Uma característica pessoal minha, que acho que nunca vai desaparecer – luto conscientemente contra ela há uns dez anos, com sucesso localizado e errático – é uma timidez e uma insegurança além da conta. De certa forma, com a idade a coisa simultaneamente melhora e piora: a gente vai se sentindo à vontade com algumas pessoas e situações (por incrível que pareça, por muitos anos fui professor, a profissão que me parecia menos recomendada), mas ainda assim fica o sentimento de fragilidade da nossa posição na vida em geral, uma impressão de que tudo está por um fio.
O resultado é ansiedade e uma certa mania de se esconder do mundo. Nunca me senti, nem acho que vá, totalmente à vontade com vários tipos de situações, e alguns tipos de pessoas.
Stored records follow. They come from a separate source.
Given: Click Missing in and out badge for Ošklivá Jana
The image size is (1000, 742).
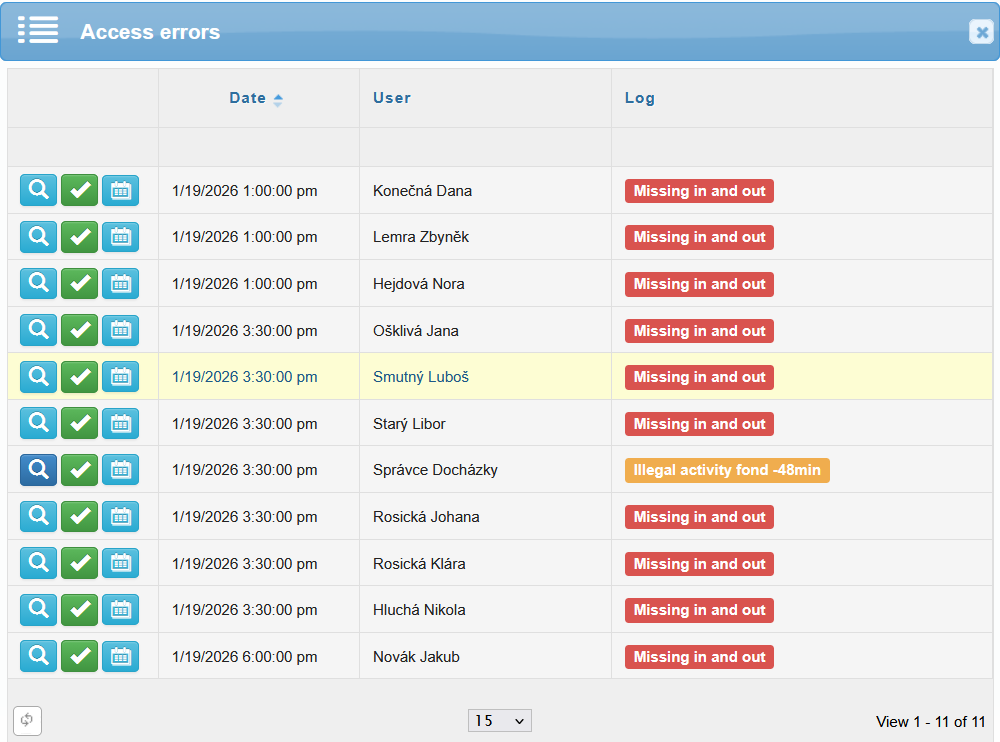Looking at the screenshot, I should coord(699,331).
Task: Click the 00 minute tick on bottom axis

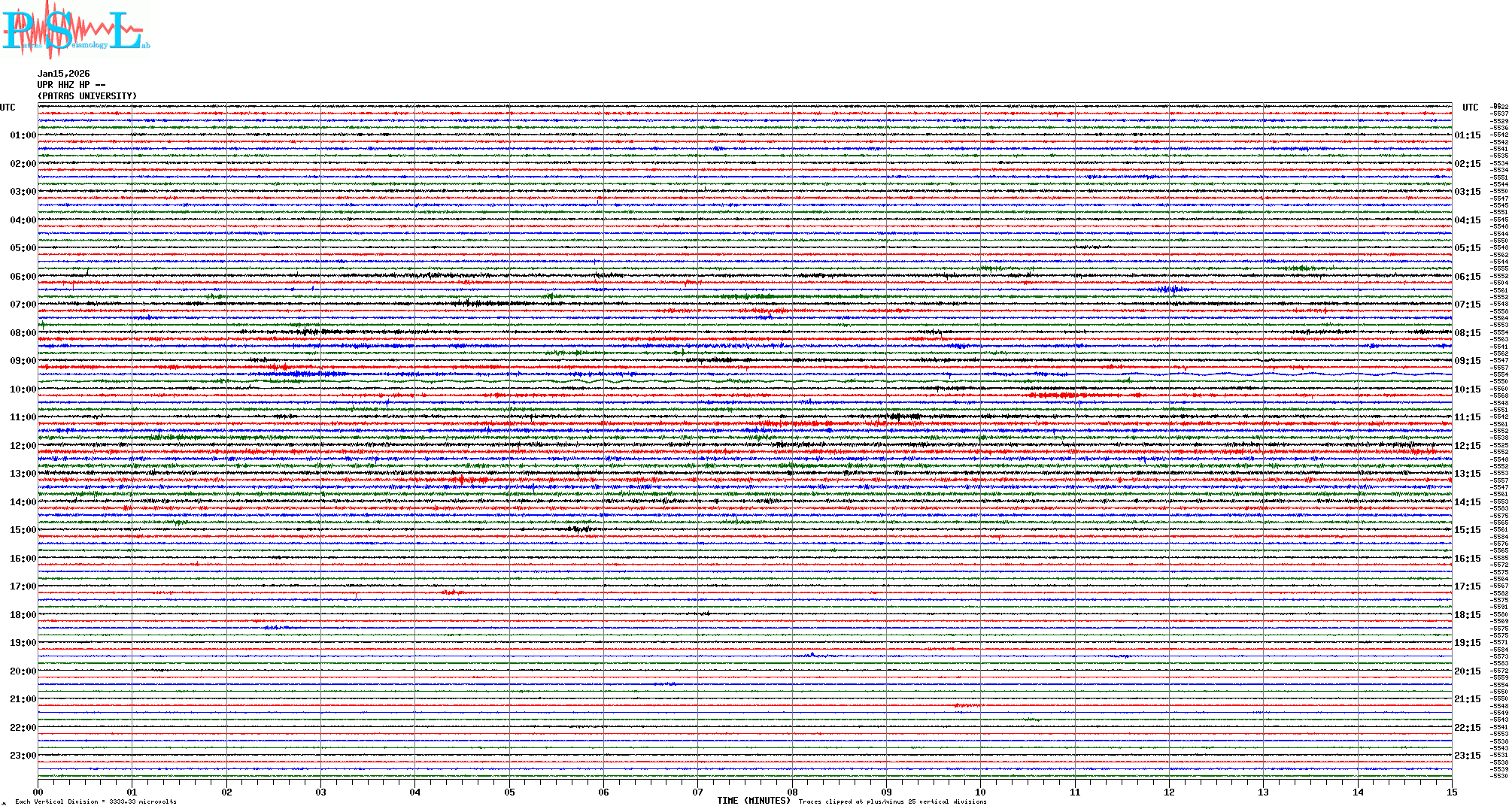Action: 38,792
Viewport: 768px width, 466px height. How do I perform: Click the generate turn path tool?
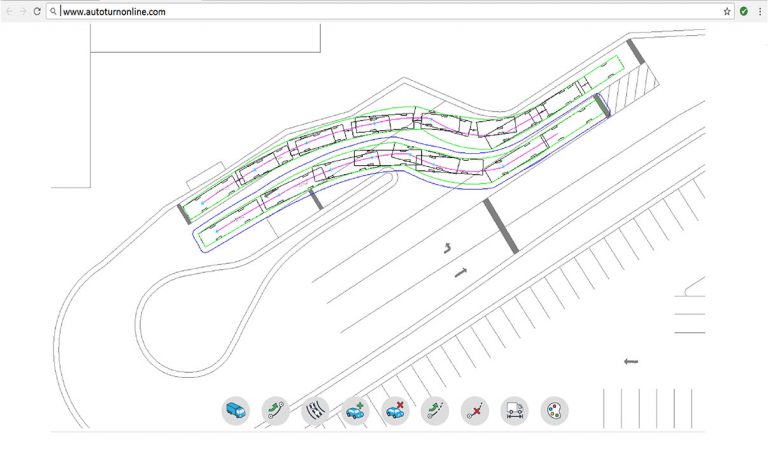[x=275, y=411]
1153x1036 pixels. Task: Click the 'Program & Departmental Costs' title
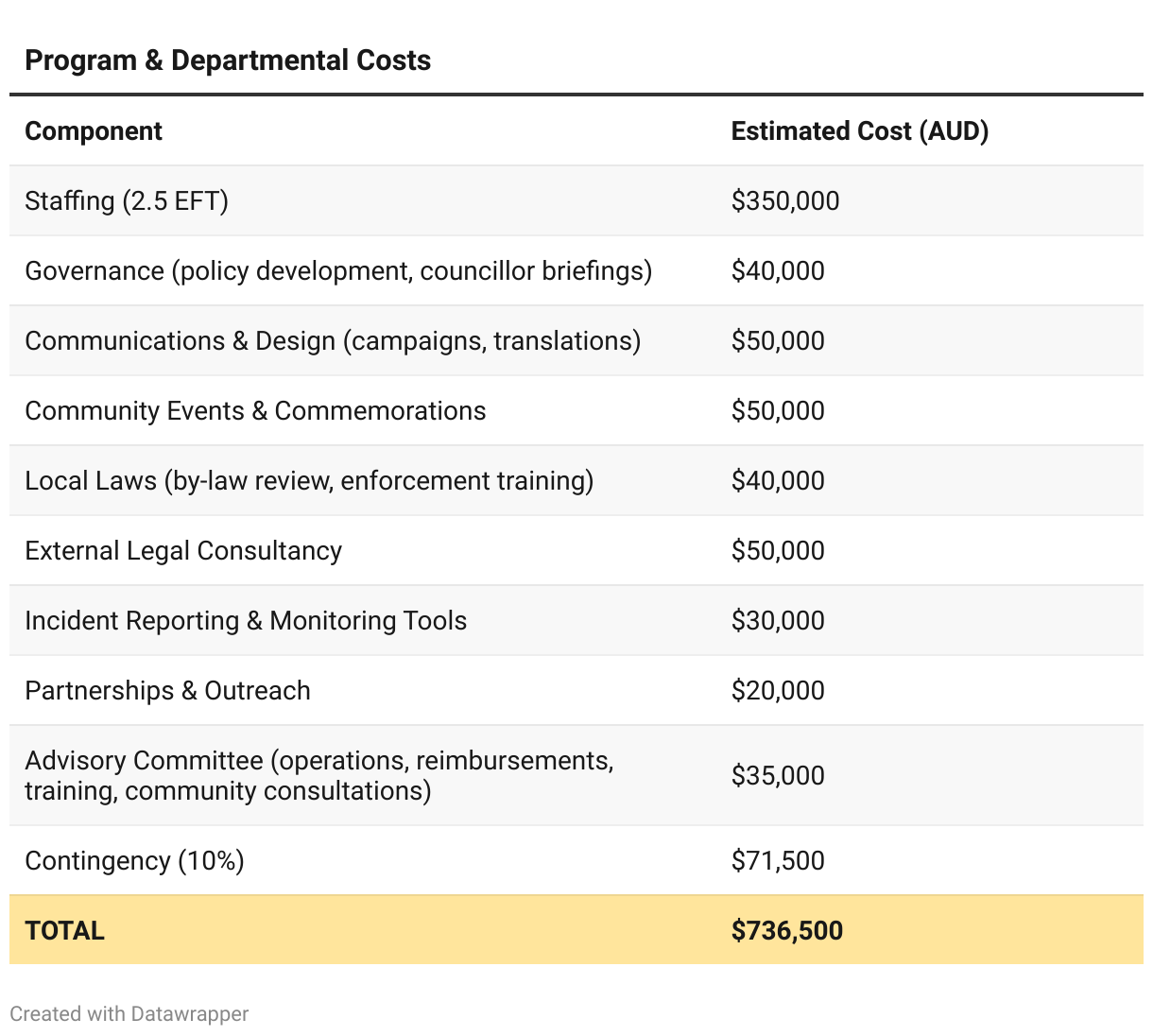click(228, 60)
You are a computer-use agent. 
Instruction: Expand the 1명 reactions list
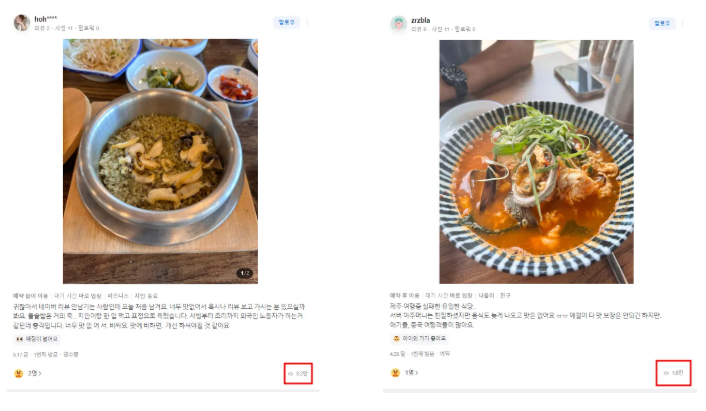click(x=412, y=373)
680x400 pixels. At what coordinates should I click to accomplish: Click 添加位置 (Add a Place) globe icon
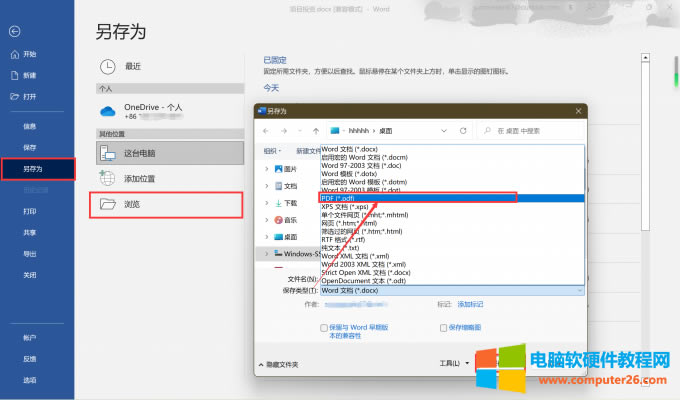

Lembro dos meus primeiros anos de faculdade, no curso de Filosofia da Universidade de São Paulo, em que a desenvoltura dos meus colegas me diminuía. Eles tinham lido tudo, entendiam tudo, eu não.
Mas foi lá mesmo que, por meio do meu irmão Demétrio, que fazia o curso de Ciências Sociais, fiz vários grandes amigos (eu não estava na minha época mais sociável, e me pendurava na turma do Demétrio – por várias razões, mas principalmente porque eles eram muito mais relaxados e boa-praça do que a maioria do pessoal do meu curso). Uma lista incompleta, injusta, inclui o Itaquê, Bugrão, Guga, e o Tiago.
Por meio desses caras todos, aprendi coisas importantes pracas: uma determinada postura diante da vida, principalmente, que era política mas também mais profunda, e envolvia um compromisso com as coisas e pessoas que estão em torno da gente, e com a alegria. Algo completamente diferente da abstração, profundidade e melancolia fingidas que pareciam ser o destino dos estudantes de Filosofia.
Por meio do Tiago conheci o Lauro. À época, eles eram muito parecidos – ou eu não havia aprendido ainda a perceber as diferenças, físicas e de temperamento, dos dois. Uma das primeiras coisas que eu ouvi do Lauro foi que ele sabia que precisava ser simpático com as pessoas desconhecidas que o cumprimentavam, pois podia ser um amigo do Tiago que, confundindo ambos, se ofenderia com outra reação. Não sei se aprendi a lição, mas entendi essa maneira de colocar a simpatia meio acima de tudo – acima do próprio desconforto eventual de ser confundido com o irmão, por exemplo.
Os dois me apresentaram (e a muita gente que conheço) muita coisa ligada à música, às artes, literatura, cinema, etc., além dos papos sobre política em que os dois sempre se envolviam de forma entusiasmada. A curiosidade incansável, e a generosidade dos dois, me apresentou todo um universo artístico e, de novo, uma postura diante dessas coisas: sem frescura, sem melancolia, sem caretice (o Rafa Campos [e o Alexandre Casatti, óbvio] é outro profeta dessa idéia sobre a vida). Com os dois curti as coisas mais cabeçudas e algumas das melhores noitadas da minha vida.
Para encurtar a história, o Guaciara e a turma que orbita em torno dele foram e são coisas que me ajudaram demais, e me ensinaram muita coisa, inclusive aquelas que têm a ver com a vida mesmo. Vira e mexe eu penso nesses acasos da vida que fazem a gente conhecer pessoas que são responsáveis por a gente levar a vida para um determinado caminho ou outro.
Acho que esse é o espírito que anima o blog, e que só num blog é possível. Num blog não tem disputa por prestígio, por estar certo, por ser mais lido, por ter mais espaço, etc. Sem auto-comiseração, eu às vezes me refiro a mim mesmo como “o policial loiro do Guaciara”. A piada é com o seriado de TV “CHIPS”, dos dois motoqueiros da polícia da Califórnia: todos lembram de Frank Poncerello, o policial latino, mas ninguém lembra do Joe Baker, o policial loiro. A culpa é minha, porque sou menos ativo mesmo (estou fora do top ten do blog, podem conferir). E a energia dos dois é, convenhamos, difícil de acompanhar.
Depois de passada a turbulência desse começo de ano, prometo voltar à ativa. Policial Joe Baker de volta à estrada.

Poncerello e seu parceiro Baker: "Vamos até ali tomar uma?"